Las Vegas Police were unsure if gunman was still inside room

“We need to pop this and see if we get any type of response from this guy, to see if he’s in here or he’s actually moved out somewhere else.”

That remark was made by a Las Vegas Metropolitan Police Department SWAT officer seconds before they conducted an explosive breach on the gunman’s door, almost 70 minutes after he first started firing into a crowd that left 58 people dead and almost 500 wounded.

Some experts in tactical operations agree that they waited too long to make entry into the room. Others say it turned into a barricaded suspect incident because he stopped shooting and therefore there was no urgency to make entry.

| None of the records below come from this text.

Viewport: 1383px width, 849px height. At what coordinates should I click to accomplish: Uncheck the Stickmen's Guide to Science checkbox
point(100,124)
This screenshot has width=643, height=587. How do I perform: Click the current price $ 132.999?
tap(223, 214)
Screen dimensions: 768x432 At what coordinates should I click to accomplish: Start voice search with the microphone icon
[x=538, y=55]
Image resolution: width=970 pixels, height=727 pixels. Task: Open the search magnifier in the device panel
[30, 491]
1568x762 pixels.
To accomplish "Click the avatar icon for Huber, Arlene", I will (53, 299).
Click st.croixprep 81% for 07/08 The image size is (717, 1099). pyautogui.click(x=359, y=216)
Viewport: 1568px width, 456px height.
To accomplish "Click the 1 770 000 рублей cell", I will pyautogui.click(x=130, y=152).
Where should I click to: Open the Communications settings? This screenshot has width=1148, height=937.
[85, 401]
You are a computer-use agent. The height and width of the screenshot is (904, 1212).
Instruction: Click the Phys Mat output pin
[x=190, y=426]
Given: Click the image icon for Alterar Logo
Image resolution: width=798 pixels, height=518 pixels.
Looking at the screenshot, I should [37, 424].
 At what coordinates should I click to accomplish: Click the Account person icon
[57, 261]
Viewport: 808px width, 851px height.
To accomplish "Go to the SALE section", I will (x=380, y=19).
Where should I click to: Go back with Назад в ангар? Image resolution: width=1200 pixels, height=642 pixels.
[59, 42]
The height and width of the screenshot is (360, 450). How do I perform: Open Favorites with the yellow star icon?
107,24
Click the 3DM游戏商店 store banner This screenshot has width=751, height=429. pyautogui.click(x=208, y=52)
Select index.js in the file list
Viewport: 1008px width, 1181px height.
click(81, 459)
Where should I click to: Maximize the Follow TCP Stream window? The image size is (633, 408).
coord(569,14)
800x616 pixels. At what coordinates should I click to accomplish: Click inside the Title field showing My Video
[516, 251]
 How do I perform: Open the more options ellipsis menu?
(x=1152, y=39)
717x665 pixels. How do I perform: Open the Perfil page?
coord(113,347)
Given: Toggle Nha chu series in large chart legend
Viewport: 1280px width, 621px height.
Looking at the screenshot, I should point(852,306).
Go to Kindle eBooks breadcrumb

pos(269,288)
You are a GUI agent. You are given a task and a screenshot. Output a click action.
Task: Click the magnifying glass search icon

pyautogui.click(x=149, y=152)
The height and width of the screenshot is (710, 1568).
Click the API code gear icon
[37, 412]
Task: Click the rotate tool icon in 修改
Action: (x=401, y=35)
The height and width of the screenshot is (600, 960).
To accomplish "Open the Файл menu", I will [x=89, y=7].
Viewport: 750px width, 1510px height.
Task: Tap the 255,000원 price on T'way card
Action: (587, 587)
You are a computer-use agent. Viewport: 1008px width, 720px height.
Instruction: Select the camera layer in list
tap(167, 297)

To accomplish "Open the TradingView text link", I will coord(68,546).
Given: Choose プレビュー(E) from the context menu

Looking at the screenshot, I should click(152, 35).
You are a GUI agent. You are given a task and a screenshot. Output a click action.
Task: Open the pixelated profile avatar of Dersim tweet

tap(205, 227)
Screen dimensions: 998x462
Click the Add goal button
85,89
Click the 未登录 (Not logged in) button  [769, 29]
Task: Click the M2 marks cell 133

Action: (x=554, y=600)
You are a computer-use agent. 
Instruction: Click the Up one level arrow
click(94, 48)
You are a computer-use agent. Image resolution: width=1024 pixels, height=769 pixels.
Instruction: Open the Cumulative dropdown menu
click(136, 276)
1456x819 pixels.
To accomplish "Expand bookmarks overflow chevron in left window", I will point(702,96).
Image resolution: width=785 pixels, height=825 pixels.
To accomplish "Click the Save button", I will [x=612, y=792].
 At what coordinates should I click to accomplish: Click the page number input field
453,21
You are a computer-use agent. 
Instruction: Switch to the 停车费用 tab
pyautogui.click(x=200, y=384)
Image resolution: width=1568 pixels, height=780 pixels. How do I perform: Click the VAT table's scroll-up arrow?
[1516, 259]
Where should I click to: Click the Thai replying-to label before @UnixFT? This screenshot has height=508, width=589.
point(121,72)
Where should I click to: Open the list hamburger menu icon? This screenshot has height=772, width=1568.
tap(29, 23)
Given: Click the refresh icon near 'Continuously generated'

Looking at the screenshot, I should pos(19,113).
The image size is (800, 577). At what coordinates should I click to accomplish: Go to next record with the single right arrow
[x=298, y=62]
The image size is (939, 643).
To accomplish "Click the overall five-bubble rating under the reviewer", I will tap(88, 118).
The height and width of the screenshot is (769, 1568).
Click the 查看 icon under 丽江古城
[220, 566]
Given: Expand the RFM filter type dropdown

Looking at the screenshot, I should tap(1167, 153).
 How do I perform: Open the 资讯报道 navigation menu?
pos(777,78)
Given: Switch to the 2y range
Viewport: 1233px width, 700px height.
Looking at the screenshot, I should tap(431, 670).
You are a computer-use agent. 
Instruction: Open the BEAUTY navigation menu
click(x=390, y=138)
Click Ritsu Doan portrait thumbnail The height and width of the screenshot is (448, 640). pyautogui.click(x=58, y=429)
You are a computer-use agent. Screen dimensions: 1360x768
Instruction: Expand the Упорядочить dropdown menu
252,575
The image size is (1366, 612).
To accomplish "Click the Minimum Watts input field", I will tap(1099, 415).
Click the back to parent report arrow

Nobody could have said for sure that night that the gunman would not have opened fire again.

In a city that bets on the odds, there was a 50/50 chance that he could have, except in this instance the stakes weren’t cash, it was human lives.

Every second counts, specifically when a shooter is firing weapons that can lay down as much fire power as was the case here.

The police never made verbal contact with the shooter Stephen Paddock.

If the police had any suspicion at all that maybe he “moved out somewhere else,” then why wasn’t entry made sooner?

If the gunman wasn’t in that room, then he was a danger to the public at large.

One tactic that is used by terrorists is to open fire, then conceal the weapon and make an escape into the panicked crowd.

Clark County Sheriff, Joe Lombardo told the press last week that the gunman planned to survive the attack and escape.